首先,term + 1,voted_for 置爲自身的 ID,給自己投1票,然後廣播 request_vote 請求。收到過半 vote_granted 爲 True 的 response 後,升級爲 Leader。如果定時器觸發前,沒有贏得過半的投票,則直接轉變成 Follower 角色。
下面小節會具體分析 request_vote 請求攜帶的參數。
-
Follower
接收來自 Leader 的 append_entries 請求、來自 Candidate 的 request_vote 請求。這裏要注意以下幾點:
(1)Follower.start 時, init_storage 方法只能第一次加載時纔對 term 置 0,但每次都會重置 voted_for。
(2)on_receive_append_entries 只有在順利通過 @validate_term、@validate_commit_index 驗證時,纔會重置 election_timer,否則就有退化爲 Candidate 進行重新選舉的可能。
(3)on_receive_request_vote 只有在沒有投過票,並且來自 Candidate 的 last_log_term、last_log_index 有效時,纔會迴應 vote_granted 爲 True。
(4)on_receive_request_vote 沒有重置 election_timer 動作。因爲作爲 Follower 自身,並不知道此次選舉是否會有新的 Leader 生成,只能通過有效的 on_receive_request_vote 才能感知 Leader 的存在。
Leader
state.py
class Leader(BaseRole):
"""Raft Leader
Upon election: send initial empty AppendEntries RPCs (heartbeat) to each server;
repeat during idle periods to prevent election timeouts
— If command received from client: append entry to local log, respond after entry applied to state machine
- If last log index ≥ next_index for a follower: send AppendEntries RPC with log entries starting at next_index
— If successful: update next_index and match_index for follower
— If AppendEntries fails because of log inconsistency: decrement next_index and retry
— If there exists an N such that N > commit_index, a majority of match_index[i] ≥ N,
and log[N].term == self term: set commit_index = N
"""
def __init__(self, *args, **kwargs):
super().__init__(*args, **kwargs)
self.heartbeat_timer = Timer(config.heartbeat_interval, self.heartbeat)

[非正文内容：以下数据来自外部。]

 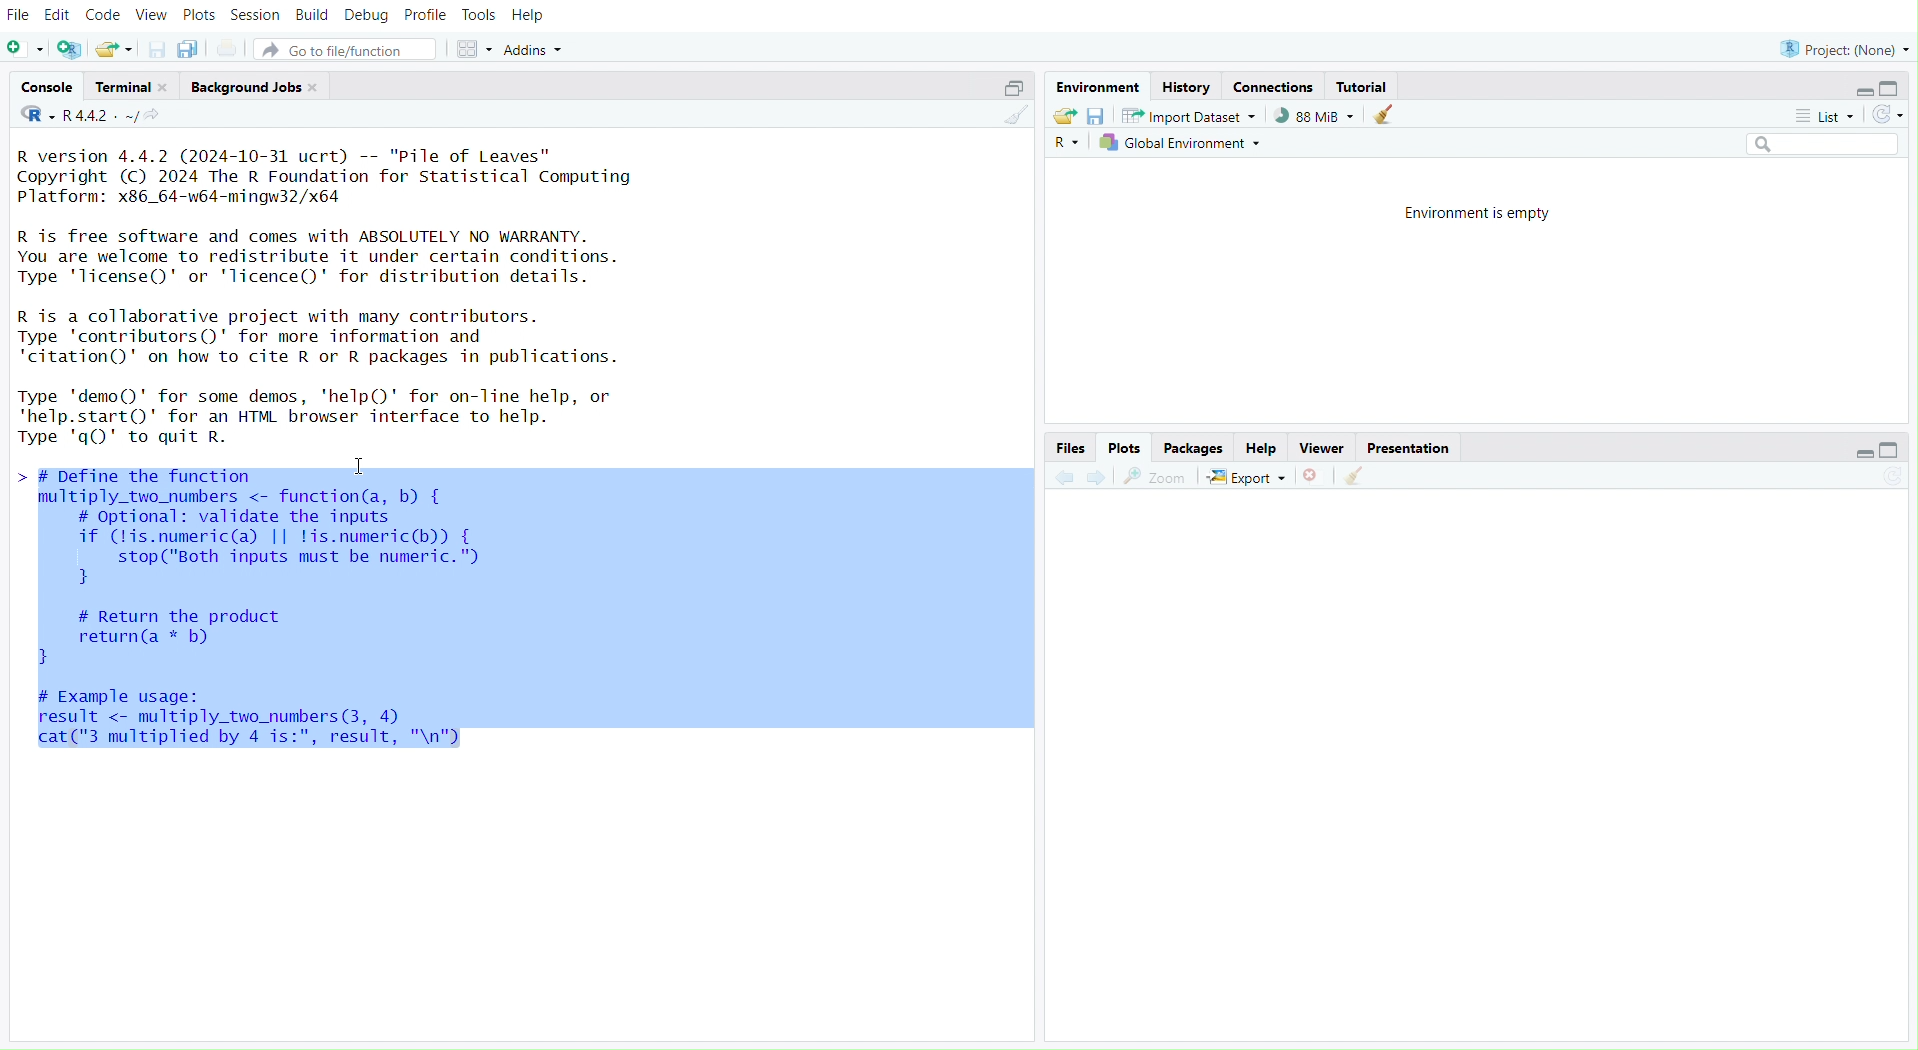 I want to click on Maximize, so click(x=1893, y=88).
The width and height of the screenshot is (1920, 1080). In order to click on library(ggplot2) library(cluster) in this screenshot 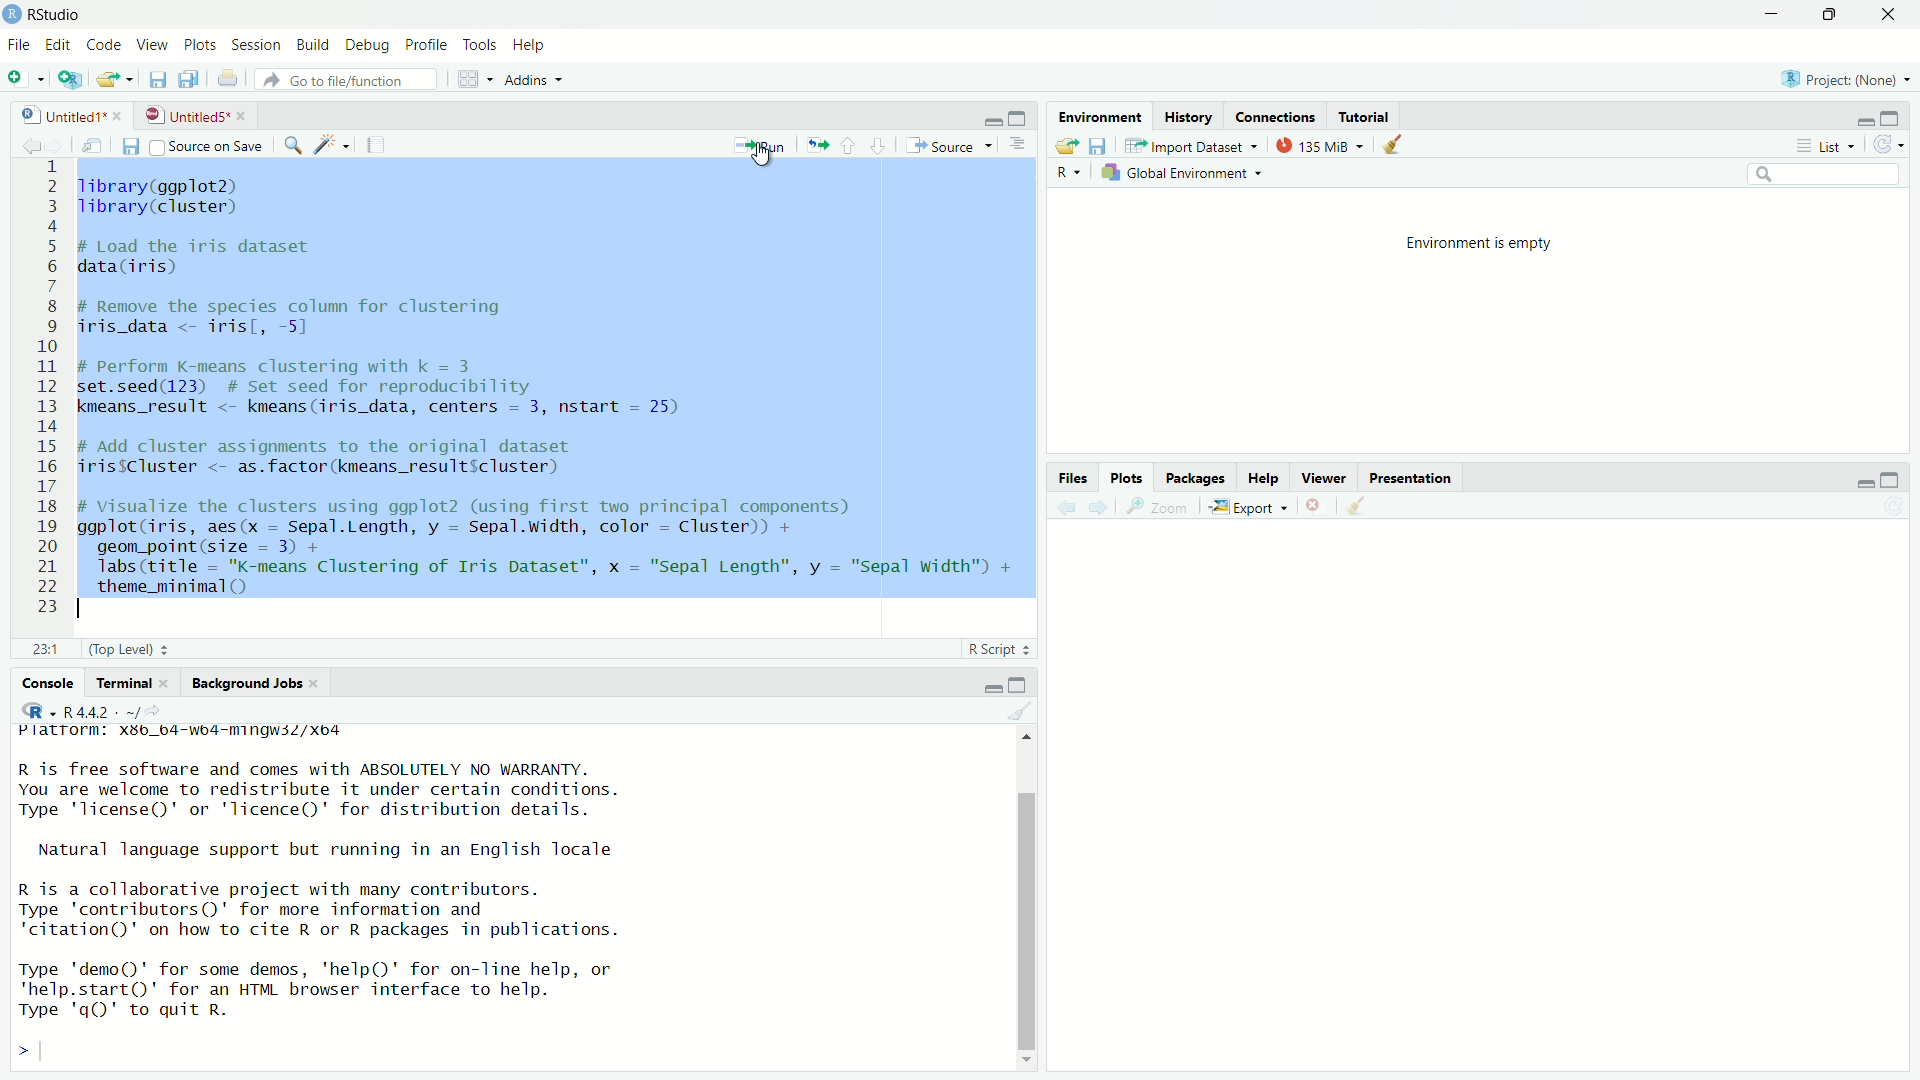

self.step_down_timer = Timer(
config.step_down_missed_heartbeats * config.heartbeat_interval,
self.state.to_follower
)
# Heartbeat 時自加1
self.request_id = 0
# 收到 append_entries_response 時,根據 request_id ,判定是否有過半 Follower 迴應
self.response_map = {}
def start(self):
self.init_log()
# LIUHAO: Trigger leader call 'append_entries' automatically
self.heartbeat()
self.heartbeat_timer.start()
self.step_down_timer.start()
def stop(self):
self.heartbeat_timer.stop()
self.step_down_timer.stop()
# init_log 是在 start() 方法而不是 __init__ 方法中調用,
# Candidate 升級爲 Leader 時,只有 next_index、match_index 會重新初始化,其它數據保持不變
def init_log(self):
# LIUHAO
# - Initiate next_index of each follower to leader's last_log_index+1. Leader will try to broadcast 'append_entries' command to each follower with lastest log data.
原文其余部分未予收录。